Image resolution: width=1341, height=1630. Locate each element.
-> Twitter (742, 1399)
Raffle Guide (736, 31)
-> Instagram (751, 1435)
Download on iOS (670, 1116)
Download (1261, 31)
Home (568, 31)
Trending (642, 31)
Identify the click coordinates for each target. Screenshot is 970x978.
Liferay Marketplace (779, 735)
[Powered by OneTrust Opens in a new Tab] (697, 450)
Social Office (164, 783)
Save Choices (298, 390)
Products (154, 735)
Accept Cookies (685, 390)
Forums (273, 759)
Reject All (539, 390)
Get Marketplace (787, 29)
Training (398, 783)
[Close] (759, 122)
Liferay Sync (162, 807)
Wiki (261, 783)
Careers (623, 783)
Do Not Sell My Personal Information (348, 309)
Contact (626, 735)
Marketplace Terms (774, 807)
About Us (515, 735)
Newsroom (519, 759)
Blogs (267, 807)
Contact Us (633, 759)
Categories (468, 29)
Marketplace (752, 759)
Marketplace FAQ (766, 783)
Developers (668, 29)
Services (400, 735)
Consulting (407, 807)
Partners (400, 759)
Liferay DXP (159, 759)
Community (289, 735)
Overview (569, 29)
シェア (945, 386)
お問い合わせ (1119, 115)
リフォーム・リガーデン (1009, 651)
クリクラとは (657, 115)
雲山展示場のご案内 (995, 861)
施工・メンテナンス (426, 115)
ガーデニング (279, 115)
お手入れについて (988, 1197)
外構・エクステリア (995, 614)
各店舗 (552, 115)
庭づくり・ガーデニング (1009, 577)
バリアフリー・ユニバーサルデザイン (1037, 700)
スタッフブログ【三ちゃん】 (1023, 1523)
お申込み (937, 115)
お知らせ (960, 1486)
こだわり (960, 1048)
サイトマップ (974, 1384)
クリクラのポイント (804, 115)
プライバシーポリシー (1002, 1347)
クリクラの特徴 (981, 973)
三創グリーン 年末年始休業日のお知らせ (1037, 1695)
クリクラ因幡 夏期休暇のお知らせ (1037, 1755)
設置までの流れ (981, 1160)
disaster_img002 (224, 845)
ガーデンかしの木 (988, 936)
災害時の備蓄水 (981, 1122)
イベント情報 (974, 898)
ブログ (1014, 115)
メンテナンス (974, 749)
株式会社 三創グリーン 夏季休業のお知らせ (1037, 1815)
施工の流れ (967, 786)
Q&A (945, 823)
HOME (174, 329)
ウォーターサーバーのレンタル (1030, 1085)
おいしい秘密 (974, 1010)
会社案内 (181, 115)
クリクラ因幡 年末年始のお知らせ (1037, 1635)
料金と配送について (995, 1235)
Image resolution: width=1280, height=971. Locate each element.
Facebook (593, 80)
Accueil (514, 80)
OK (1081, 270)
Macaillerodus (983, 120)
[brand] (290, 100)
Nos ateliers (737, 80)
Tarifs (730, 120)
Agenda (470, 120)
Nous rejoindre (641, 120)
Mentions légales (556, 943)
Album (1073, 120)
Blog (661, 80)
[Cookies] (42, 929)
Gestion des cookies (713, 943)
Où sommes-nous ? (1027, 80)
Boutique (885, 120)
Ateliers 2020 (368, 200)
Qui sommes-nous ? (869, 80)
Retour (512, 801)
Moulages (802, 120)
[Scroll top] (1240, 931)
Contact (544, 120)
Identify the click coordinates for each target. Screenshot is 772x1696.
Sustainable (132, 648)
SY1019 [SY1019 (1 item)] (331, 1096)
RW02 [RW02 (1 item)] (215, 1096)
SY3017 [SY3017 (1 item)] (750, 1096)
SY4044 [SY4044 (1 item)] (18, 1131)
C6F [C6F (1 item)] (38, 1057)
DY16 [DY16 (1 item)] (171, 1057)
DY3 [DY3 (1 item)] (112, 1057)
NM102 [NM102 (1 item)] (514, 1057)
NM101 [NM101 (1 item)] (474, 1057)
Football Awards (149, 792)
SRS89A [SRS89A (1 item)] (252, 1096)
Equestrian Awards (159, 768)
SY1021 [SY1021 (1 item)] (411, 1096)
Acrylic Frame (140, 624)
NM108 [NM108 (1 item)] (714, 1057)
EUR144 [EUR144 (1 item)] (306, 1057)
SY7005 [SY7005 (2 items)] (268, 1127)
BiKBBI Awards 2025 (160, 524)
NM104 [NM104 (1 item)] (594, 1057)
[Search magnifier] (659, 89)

####################

Task
Copy the rows from the one containing "ウォーターサーバーのレンタル (1030, 1085)" through the one containing "[Scroll top] (1240, 931)", changing "Boutique" to "Magasin" and keeping everything else the same.

Response
ウォーターサーバーのレンタル (1030, 1085)
おいしい秘密 (974, 1010)
会社案内 (181, 115)
クリクラ因幡 年末年始のお知らせ (1037, 1635)
料金と配送について (995, 1235)
Image resolution: width=1280, height=971. Locate each element.
Facebook (593, 80)
Accueil (514, 80)
OK (1081, 270)
Macaillerodus (983, 120)
[brand] (290, 100)
Nos ateliers (737, 80)
Tarifs (730, 120)
Agenda (470, 120)
Nous rejoindre (641, 120)
Mentions légales (556, 943)
Album (1073, 120)
Blog (661, 80)
[Cookies] (42, 929)
Gestion des cookies (713, 943)
Où sommes-nous ? (1027, 80)
Magasin (885, 120)
Ateliers 2020 (368, 200)
Qui sommes-nous ? (869, 80)
Retour (512, 801)
Moulages (802, 120)
[Scroll top] (1240, 931)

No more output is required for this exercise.